_Given exercise:_ Begin at the line that contains "Given: Click the нет тегов tags link" and stop after the line that contains "Where should I". Present those lines as a numbered list with blank lines removed, and leave the pictures out.

_Dataset:_
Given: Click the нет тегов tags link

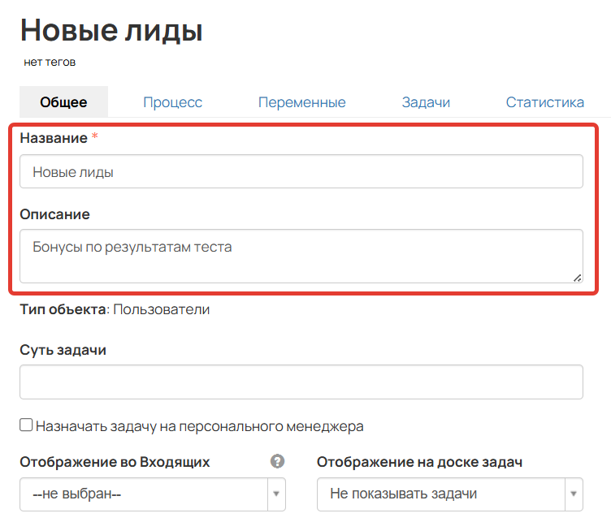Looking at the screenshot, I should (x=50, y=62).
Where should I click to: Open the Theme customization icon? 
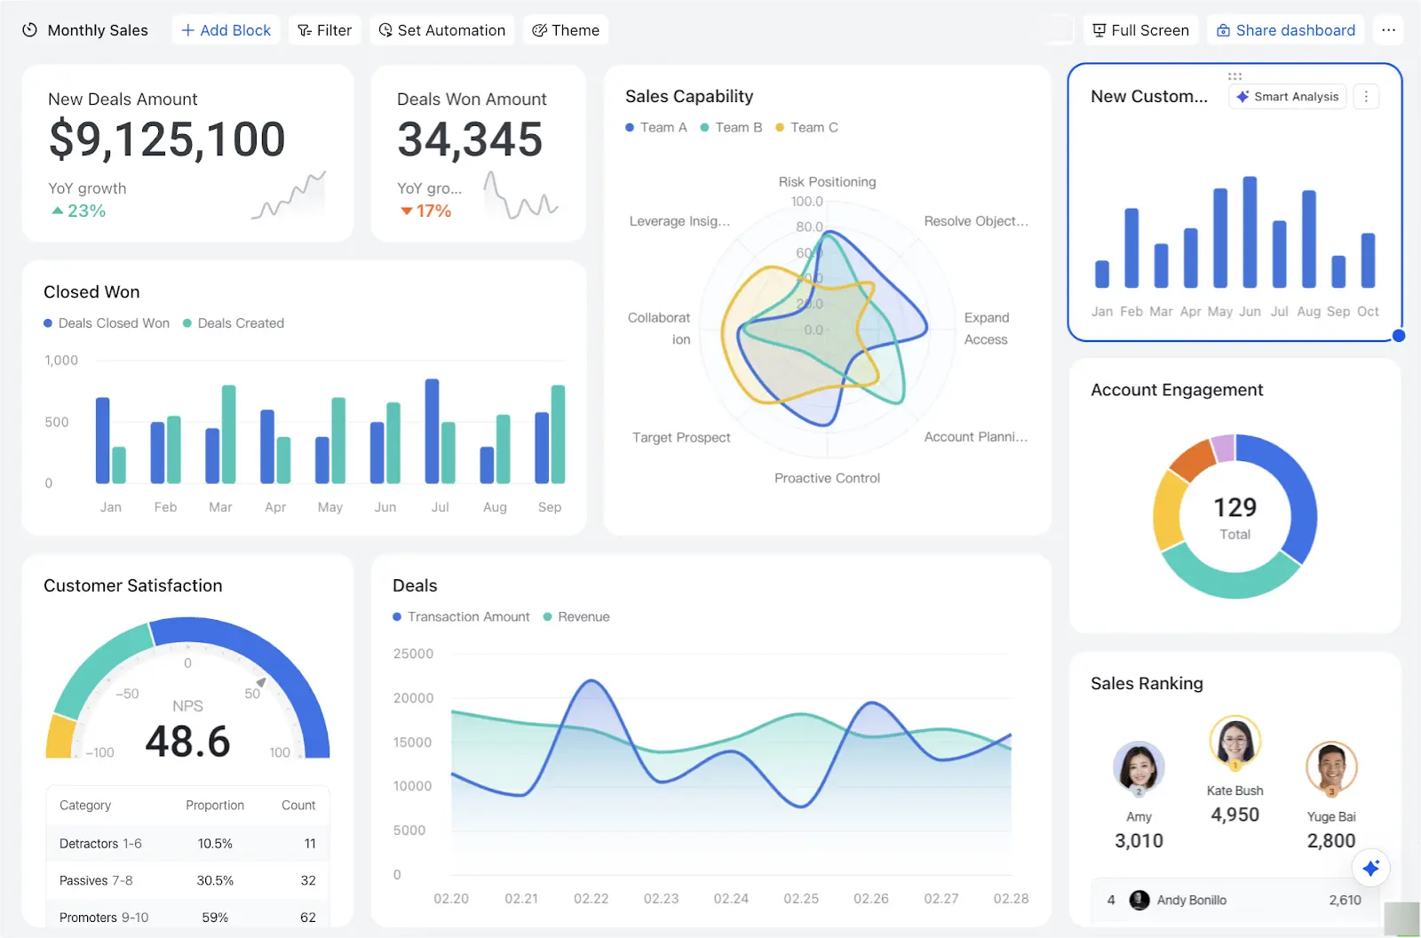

--

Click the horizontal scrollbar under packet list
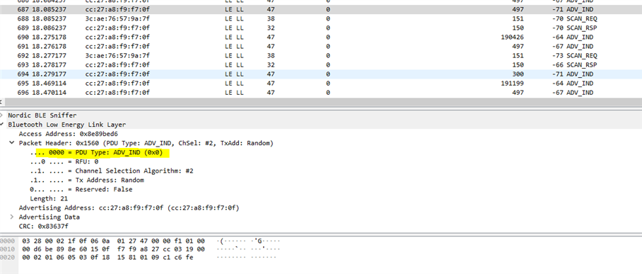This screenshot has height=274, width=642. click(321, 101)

_Problem solution:_
1. Given: Click the нет тегов tags link
2. Looking at the screenshot, I should (x=50, y=62).
3. Where should I click to: Open the Theme customization icon? 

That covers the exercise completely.